Records from a dataset:
-*-*-

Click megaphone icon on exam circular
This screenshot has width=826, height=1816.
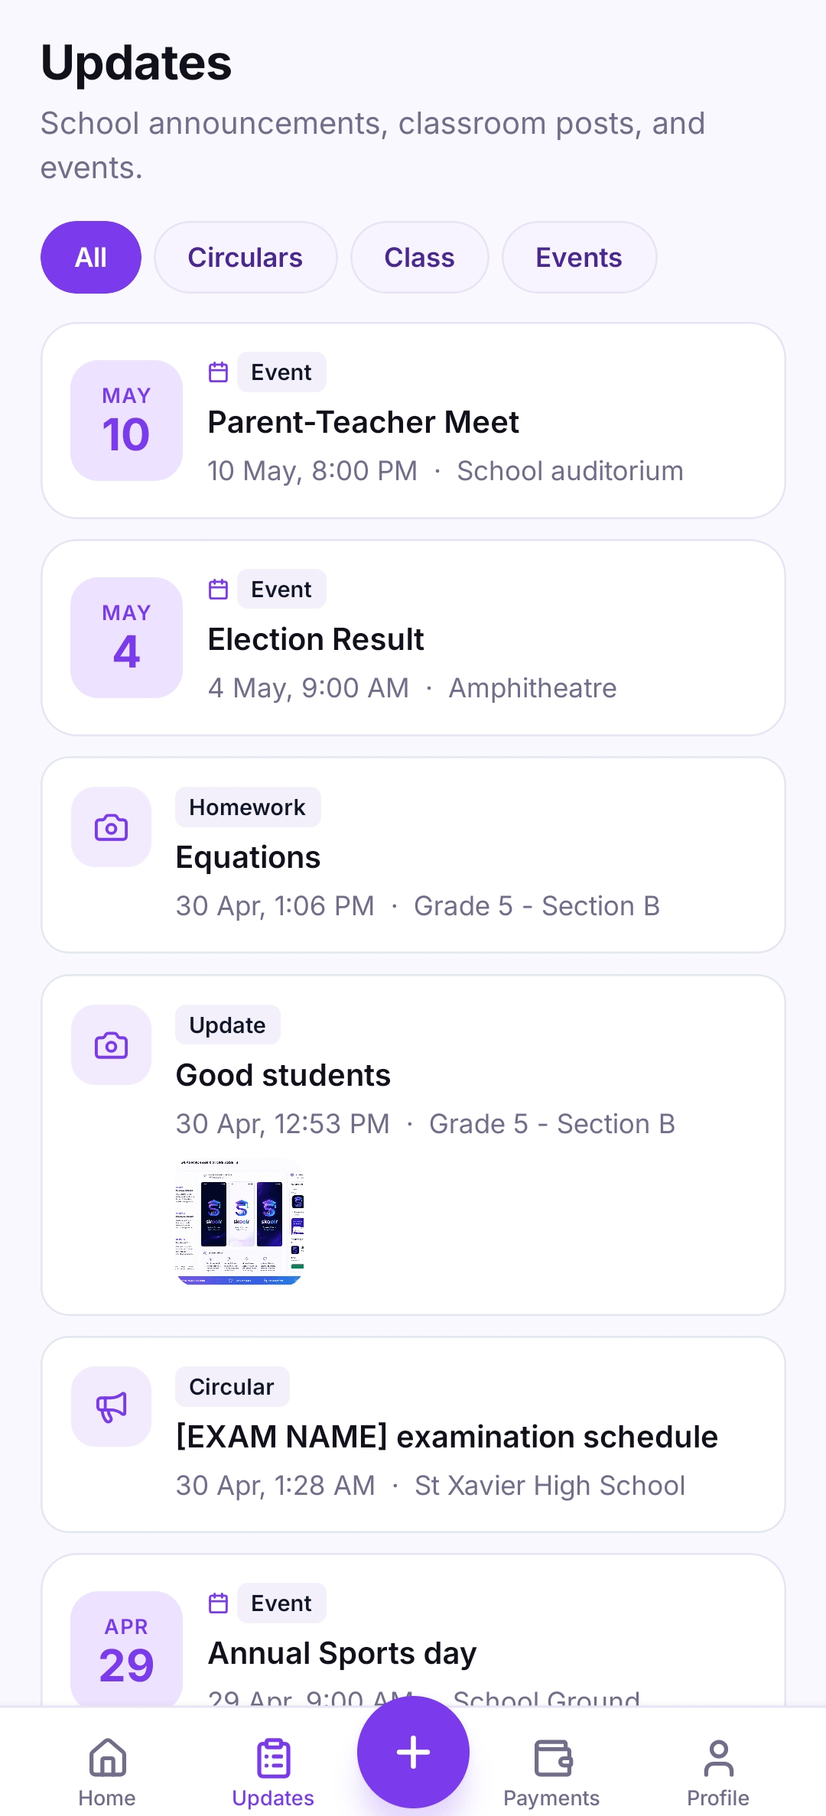(x=111, y=1406)
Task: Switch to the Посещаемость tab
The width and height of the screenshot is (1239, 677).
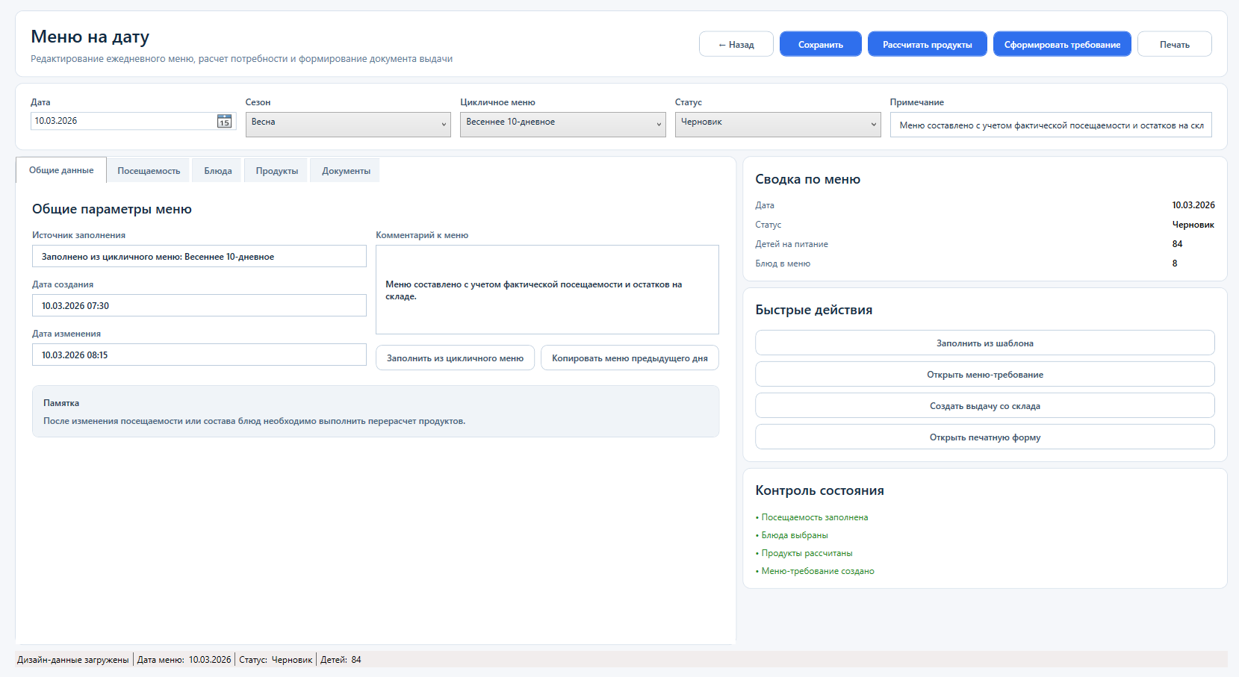Action: [149, 171]
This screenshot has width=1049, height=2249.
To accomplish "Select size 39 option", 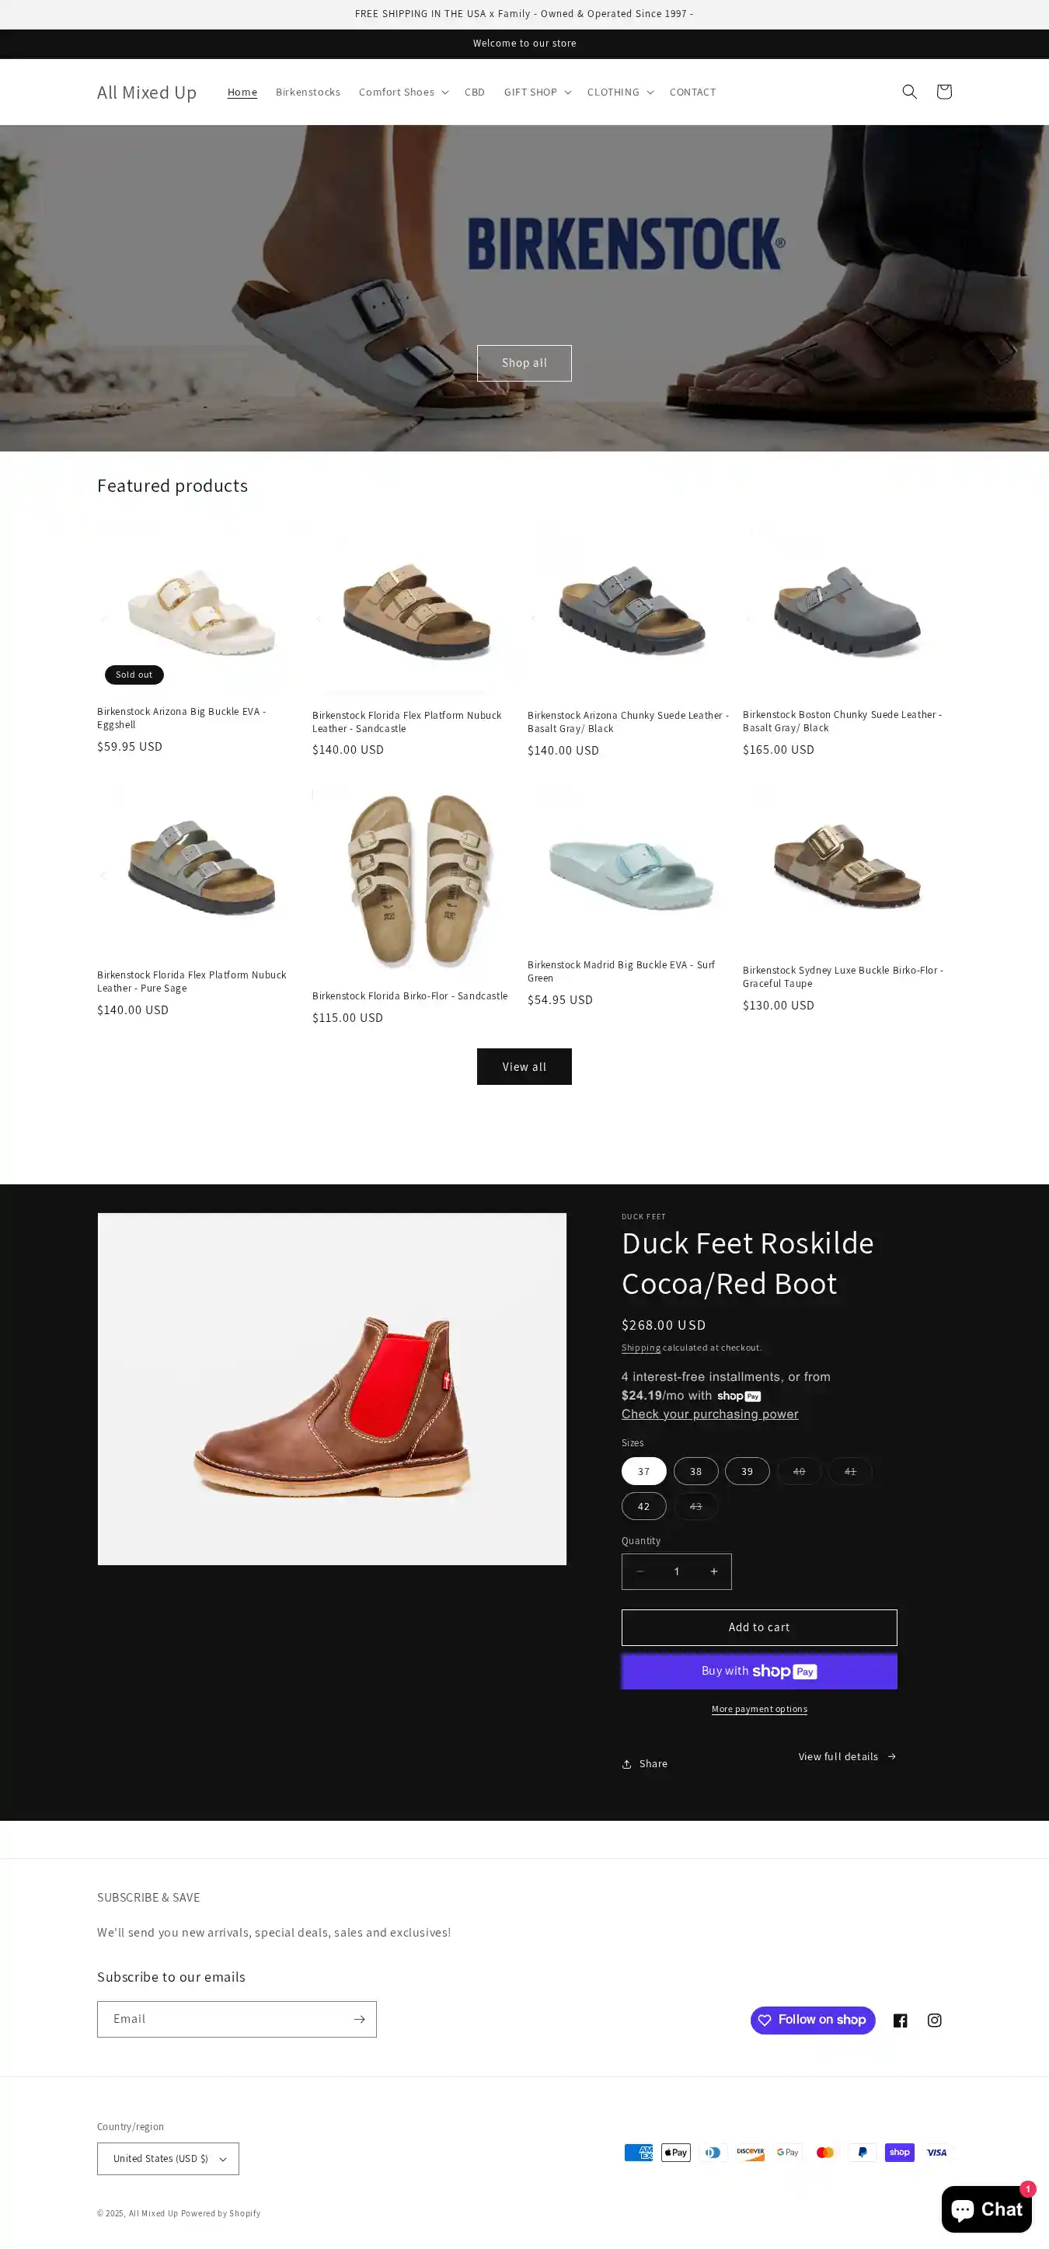I will click(747, 1471).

-*-*-

# Task statement
Skip the pictures and quote each line of the entries above, from the first through the line with "This screenshot has width=1049, height=2249.", exactly as it appears.

# Result of this exercise
Click megaphone icon on exam circular
This screenshot has width=826, height=1816.
(x=111, y=1406)
Task: Switch to the Посещаемость tab
The width and height of the screenshot is (1239, 677).
Action: [149, 171]
This screenshot has width=1049, height=2249.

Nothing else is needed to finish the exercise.